There are people that claim different manufactures sound warmer or brighter than others. But, it's very difficult to tell how big of an impact that individual receivers really have when considering the seemingly endless receiver - speaker pairings, not to mention the radically different listening environments (acoustically speaking) that everyone has in their own unique environments, not to mention individual preferences and biases in addition to music preferences! 

I would expect most will sound relatively the same in the price range you are talking about... if you were looking into the thousands of dollars, then the story might begin to change.

All that being said... you probably have a store nearby that has a listening room where you could play different brands through the same set of speakers... see what you think!

smurph has some good advice...if you really believe that you will only use this receiver to drive two speakers... then, by all means, you should probably consider skipping the multichannel AVR and go with a comparably priced stereo receiver. 

Any of those brands he listed will have a good budget option - Pioneer only offers stereo receivers in their Elite line which puts the $ a little out of your budget.

All of that being said, I don't think you can go wrong with smurphs advice OR try going with the AVR and give it a whirl. Really, the only way you will find something you like is by getting your hands on it.


----------



## NYY96 (Nov 23, 2011)

All the advice you all have been willing to give has been fantastic - thank you so much. 

Is there any particular reason the PSB's use more energy? I have been seeing holiday sales on Polk Audio speakers for about $200 and also a set of Klipch (WB-14) for about $200, but I'm under the impression the PSB Image B5 is of the next step up (Please correct me if I'm wrong) 

I'm going to re-evaluate available options for stereo receivers and see if there are any audio stores by me.


----------



## Todd Anderson (Jul 24, 2009)

I'm going to give you the vanilla answer: it all really depends on your ears. This is just my opinion, but you would only really convince me that speakers are going to sound substantially/markedly better if you begin to get into the elite hi-fi speakers that you aren't looking at :spend: (and, I'm not looking at either)

I happen to be a polk audio owner (and a big fan). I bought my first polks in the early '90s and have purchased quite a few models over the years. 

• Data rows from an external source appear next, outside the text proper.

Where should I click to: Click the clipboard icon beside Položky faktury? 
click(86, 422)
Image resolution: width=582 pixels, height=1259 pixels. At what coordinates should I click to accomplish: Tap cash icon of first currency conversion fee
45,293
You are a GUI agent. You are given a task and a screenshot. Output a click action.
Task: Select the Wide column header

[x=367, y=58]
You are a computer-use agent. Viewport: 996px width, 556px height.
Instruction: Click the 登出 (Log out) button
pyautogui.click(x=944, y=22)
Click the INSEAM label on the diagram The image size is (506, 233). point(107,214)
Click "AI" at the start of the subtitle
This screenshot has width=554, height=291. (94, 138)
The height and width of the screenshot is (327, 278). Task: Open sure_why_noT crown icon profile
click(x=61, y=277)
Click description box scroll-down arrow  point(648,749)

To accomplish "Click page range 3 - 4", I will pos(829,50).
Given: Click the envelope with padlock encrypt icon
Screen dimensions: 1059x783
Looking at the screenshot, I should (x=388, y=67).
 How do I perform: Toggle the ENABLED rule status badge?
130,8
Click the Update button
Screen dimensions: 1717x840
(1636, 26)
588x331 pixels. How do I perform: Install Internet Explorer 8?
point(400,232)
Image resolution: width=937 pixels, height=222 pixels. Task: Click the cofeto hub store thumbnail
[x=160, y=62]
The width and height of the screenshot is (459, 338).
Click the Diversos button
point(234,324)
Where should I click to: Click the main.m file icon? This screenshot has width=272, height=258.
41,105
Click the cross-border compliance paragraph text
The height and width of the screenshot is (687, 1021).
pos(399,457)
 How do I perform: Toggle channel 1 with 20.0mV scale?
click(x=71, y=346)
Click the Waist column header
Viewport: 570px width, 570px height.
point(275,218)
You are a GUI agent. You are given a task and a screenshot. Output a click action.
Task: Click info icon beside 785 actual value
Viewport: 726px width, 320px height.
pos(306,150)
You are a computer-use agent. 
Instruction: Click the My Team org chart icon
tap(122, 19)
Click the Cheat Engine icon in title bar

If you are looking for some critical listening bookshelf speakers, look at this deal: http://www.ebay.com/itm/PAIR-LSi9-C...Subwoofers&hash=item53e7d95580#ht_4914wt_1101

Polk has an ebay store where they sell refurbished speakers with warranties and free shipping. Their customer support (which I have personally experienced) is fantastic. They are a solid company, through and through, with a long history. They sell a whole range of speaker lines from inexpensive to expensive... and have a good reputation.

I own speakers from their RTiA line (which is Polk's Reference Theater line)... I use them in home theater... I love them. But, I've heard they don't necessarily shine just for music. 

The LSi line in that link would probably be much better if you are looking purely for music... and the TSi line, while much less expensive would probably sound very good (never heard them myself). They have a great owner/use forum on the Polk website and they allow their products to be reviewed in their product section... so if you want to ask specific question (or to see what amps people are using to drive specific speakers) or read product review, I wouldn't hesitate to go there.

So, in answer to your question... the Polk and Klipsch speakers you were looking at might not necessarily be of the same quality as the PSBs you are looking at... but that doesn't mean those companies do not make lines that are of equal or better qualities (or even lesser lines of speakers $-wise that sound nearly as good!).

As for your question about Ohms. The Ohm rating - or speaker impedance -pretty much tells you how much power the speaker will be sucking out of your amp:yikes: It's a measure of how much power can flow through a speaker... A lower impedance speaker will accept more power (hence needing more power to drive it cleanly). A weak amp driving a 4 Ohm speaker is going to heat up big time!

Others may disagree... but a lower or higher speaker impedance rating does not equal a better sound speaker. Don't use that rating to judge the quality of a speaker IMO.


----------



## tonyvdb (Sep 5, 2007)

As far as speakers are concerned a good indication if your going to use a receiver with a relatively low power output is the sensitivity of the speakers your driving. Generally if the sensitivity is higher than 90db your good to go with an amp rating of 60-75watts per ch as long as your not expecting reference levels.


----------